Exercise objective
Would you repeat exactly the part of the listing below that runs from the line containing "The height and" down to the line containing "Task: Enable 是否叠加 checkbox in 详细数据一", inclusive, and nothing else?

Input

========================================

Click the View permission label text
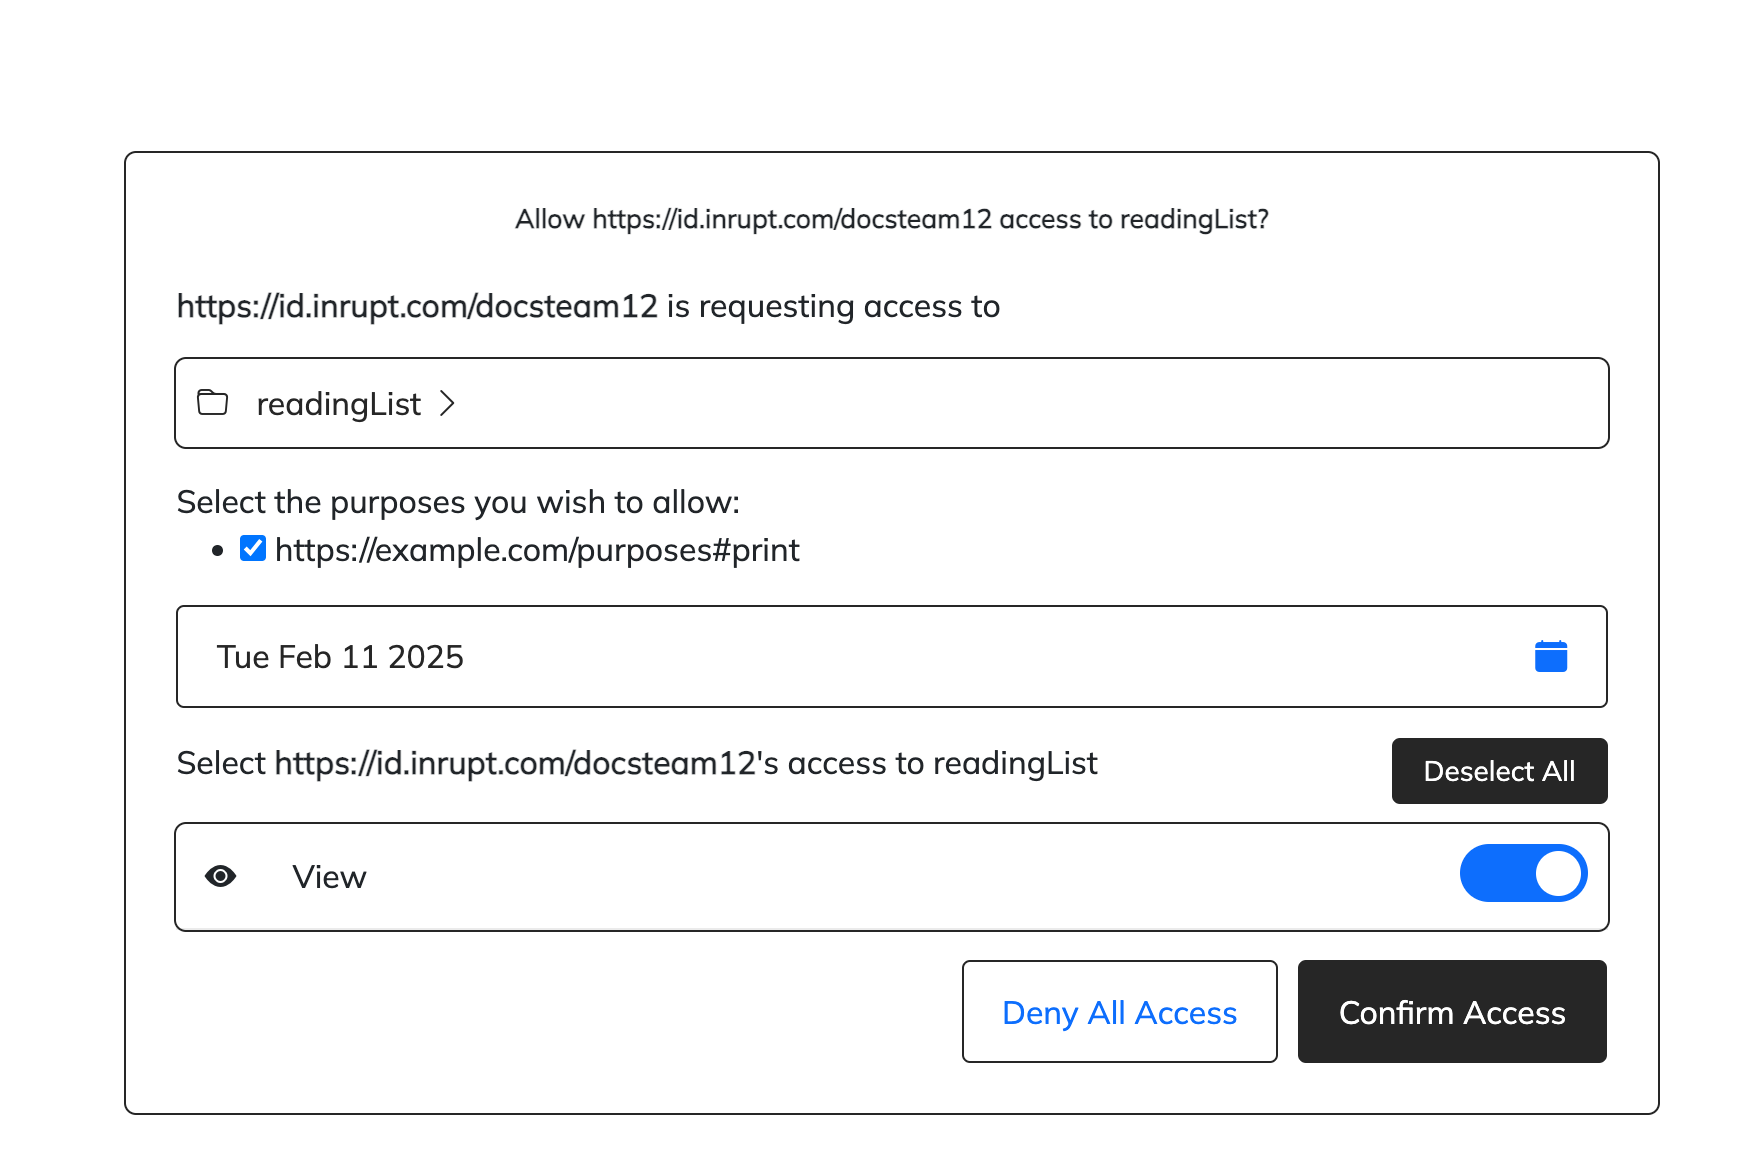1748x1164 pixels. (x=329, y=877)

========================================

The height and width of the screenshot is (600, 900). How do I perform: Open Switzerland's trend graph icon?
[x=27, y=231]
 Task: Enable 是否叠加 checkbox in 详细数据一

========================================

Written response
The height and width of the screenshot is (600, 900). How do I perform: Open Switzerland's trend graph icon?
[x=27, y=231]
 Task: Enable 是否叠加 checkbox in 详细数据一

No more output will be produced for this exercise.